The answer is a stretch of the material below, returned exactly: the line containing "Task: Click the signal bars above Vodafone", the line containing "273x205 pixels.", and all lines between.

AVAILABLE DATA Block Start

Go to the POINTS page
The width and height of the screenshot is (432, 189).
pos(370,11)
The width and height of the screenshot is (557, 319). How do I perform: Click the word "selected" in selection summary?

AVAILABLE DATA Block End
AVAILABLE DATA Block Start

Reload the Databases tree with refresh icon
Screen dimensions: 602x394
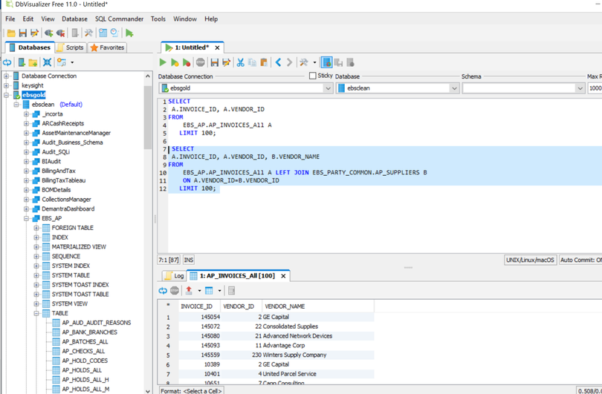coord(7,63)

AVAILABLE DATA Block End
AVAILABLE DATA Block Start

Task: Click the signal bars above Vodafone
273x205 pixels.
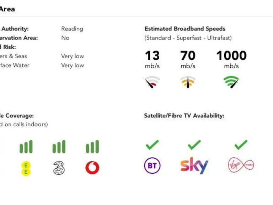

AVAILABLE DATA Block End

## ANSWER
Task: Click the signal bars above Vodafone
273x205 pixels.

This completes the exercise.